* [WHAT YOU SHOULD DO]: For the material below, the sole required output is the number of lines that include "Expand".

/---

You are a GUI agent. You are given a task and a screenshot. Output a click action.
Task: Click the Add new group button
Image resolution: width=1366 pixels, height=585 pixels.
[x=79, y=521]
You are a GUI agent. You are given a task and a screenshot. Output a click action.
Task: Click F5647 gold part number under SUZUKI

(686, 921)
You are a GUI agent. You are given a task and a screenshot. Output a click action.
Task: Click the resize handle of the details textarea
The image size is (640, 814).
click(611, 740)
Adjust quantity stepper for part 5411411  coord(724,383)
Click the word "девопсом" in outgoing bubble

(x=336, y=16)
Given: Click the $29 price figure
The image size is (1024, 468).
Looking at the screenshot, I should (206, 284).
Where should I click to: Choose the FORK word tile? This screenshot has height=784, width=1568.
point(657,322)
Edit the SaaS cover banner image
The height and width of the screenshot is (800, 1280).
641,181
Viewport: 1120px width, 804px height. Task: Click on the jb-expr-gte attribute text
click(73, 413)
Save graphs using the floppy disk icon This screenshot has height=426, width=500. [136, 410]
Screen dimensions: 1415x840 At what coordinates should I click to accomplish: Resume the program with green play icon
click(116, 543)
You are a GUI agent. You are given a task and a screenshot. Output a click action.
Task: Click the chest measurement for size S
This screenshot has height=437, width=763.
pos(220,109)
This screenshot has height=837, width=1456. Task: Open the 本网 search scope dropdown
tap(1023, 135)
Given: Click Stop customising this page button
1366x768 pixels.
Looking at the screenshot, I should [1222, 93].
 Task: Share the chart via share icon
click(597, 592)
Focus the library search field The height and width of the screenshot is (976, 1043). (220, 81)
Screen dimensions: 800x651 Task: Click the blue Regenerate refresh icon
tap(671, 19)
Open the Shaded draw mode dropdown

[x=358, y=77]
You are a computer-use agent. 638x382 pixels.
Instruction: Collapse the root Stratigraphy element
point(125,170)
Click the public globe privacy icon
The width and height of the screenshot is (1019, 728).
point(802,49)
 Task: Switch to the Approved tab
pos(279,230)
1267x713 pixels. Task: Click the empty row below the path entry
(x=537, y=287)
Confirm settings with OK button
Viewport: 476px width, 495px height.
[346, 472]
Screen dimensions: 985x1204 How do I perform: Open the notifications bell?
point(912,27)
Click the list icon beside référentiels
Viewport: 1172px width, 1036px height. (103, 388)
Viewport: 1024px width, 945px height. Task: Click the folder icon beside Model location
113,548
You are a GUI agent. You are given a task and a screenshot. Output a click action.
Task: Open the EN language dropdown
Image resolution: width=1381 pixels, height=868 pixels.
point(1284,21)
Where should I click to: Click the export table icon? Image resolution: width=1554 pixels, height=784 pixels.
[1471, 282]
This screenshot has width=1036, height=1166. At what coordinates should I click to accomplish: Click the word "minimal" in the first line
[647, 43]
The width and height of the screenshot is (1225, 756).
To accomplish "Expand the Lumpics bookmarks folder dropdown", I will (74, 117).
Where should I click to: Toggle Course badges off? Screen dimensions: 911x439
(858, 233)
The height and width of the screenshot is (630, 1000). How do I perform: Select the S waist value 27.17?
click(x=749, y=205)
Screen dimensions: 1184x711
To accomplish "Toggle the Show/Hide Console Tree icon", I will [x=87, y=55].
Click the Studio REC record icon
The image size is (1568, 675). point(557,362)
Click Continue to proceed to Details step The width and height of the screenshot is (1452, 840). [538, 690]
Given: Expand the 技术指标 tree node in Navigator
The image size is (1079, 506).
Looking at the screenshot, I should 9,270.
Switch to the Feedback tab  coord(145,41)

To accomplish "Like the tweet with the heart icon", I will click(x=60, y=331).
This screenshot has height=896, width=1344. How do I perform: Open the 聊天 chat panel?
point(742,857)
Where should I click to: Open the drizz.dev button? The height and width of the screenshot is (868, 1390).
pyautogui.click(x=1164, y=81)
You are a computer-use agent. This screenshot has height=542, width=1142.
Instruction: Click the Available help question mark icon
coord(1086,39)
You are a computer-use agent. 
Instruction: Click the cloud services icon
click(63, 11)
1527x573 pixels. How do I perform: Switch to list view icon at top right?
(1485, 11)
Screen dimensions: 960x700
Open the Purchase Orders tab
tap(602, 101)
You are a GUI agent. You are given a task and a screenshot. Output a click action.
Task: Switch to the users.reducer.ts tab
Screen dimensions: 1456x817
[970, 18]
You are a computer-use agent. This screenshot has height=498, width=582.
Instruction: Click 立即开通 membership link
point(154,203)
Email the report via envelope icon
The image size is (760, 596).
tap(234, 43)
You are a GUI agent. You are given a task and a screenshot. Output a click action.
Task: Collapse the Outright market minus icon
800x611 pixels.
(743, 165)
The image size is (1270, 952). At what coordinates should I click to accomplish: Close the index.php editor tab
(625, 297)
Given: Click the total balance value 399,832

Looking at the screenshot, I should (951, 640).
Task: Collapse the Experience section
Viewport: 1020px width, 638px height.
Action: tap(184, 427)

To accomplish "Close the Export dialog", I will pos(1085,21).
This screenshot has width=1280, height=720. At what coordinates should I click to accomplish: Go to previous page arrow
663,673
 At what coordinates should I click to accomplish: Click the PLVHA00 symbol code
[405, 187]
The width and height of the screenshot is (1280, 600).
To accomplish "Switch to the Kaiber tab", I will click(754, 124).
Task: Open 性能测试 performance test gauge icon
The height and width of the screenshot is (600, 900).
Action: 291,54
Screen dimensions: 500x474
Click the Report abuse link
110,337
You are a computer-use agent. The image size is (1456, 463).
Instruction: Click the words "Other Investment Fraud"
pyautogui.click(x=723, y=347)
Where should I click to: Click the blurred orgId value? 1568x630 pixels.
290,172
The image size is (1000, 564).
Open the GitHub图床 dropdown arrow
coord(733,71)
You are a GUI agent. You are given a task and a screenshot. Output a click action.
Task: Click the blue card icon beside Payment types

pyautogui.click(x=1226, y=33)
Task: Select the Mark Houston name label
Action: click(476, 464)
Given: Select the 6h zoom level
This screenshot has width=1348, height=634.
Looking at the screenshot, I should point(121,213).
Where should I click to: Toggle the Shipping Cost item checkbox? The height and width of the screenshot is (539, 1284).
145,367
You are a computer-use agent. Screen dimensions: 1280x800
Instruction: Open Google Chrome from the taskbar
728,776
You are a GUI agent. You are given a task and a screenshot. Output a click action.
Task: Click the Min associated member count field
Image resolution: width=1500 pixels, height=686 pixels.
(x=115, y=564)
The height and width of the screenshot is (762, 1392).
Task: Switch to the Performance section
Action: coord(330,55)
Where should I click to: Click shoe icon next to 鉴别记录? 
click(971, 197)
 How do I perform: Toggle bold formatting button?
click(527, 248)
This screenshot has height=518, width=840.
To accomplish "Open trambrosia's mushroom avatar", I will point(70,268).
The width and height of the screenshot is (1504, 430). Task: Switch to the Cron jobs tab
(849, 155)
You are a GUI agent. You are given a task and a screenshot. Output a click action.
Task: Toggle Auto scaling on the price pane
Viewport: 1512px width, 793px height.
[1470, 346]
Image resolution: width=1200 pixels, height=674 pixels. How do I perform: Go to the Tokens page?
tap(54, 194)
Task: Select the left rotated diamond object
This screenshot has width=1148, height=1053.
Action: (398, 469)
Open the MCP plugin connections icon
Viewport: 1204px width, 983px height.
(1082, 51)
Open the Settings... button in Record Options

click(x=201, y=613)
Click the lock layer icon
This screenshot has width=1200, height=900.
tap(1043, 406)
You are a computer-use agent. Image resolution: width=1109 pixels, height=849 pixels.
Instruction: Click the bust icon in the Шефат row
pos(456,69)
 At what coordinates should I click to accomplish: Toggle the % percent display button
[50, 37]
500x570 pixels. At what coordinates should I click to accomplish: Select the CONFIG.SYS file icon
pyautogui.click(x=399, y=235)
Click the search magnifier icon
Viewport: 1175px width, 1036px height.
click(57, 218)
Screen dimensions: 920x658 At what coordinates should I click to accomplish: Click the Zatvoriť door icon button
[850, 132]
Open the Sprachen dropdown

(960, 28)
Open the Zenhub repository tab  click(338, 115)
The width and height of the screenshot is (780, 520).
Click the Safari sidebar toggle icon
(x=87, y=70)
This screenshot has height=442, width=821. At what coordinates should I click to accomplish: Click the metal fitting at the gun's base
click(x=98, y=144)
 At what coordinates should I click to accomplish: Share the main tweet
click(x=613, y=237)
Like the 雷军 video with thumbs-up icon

\---

* [REPLY TO THE EXERCISE]: 2